EXCERPTED PASSAGE
[ANU Pacific.Institute] Anthropology Seminar Wednesday 5 March: Margaret Jolly

Nicholas Mortimer nicholas.mortimer at anu.edu.au
Tue Mar 4 11:13:03 EST 2014


Anthropology Seminar Series

9.30 am Wednesday 5 March
Coombs Seminar Room A

Margaret Jolly, School of Culture, History and Language, College of Asia and the Pacific

Moving Towers: Worlding the Spectacle of Masculinities between South Pentecost and Munich

The gol, the land dive has long been a spectacular ritual both for the people of the place and foreign tourists in Vanuatu. Annual performance cycles in the south of Pentecost have been relentlessly photographed; cinematic images of young men diving from the body of the tower have toured far beyond the archipelago in the worlding of this spectacle. Recent scholarly analyses have variously depicted it as a risky game (Lipp 2008), as a carnival of kastom (Tabani 2010), as a practice of visual consumption and embodied performance (Taylor 2010), as the acknowledged origin of bungee jumping, and as a contested site for claims of intellectual and cultural property (Forsyth 2012). Here I explore how its performance evinces changing relational masculinities, embodied between indigenous and foreign men (state officials, anthropologists, filmmakers) and the fraught dynamics of its transplantation to other places, as in the display of a miniature land diving tower for an exhibition at a museum in Munich in June 2009. How has this worlding locally reconfigured men as gendered persons and transformed hegemonic masculinities? How has commoditization and tourism contributed to the emergence of men’s individuated claims to traditional knowledge as property? What do these ‘moving towers’ reveal about how Pacific cultures move in the global circuits of contemporary tourism?

TO DO
Give the author and year of each scholarly work cited in the seminar announcement.

INFORMATION PROVIDED
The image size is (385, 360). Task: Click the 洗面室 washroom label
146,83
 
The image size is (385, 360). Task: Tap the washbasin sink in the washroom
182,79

RESULT OF THIS TASK
Lipp 2008
Tabani 2010
Taylor 2010
Forsyth 2012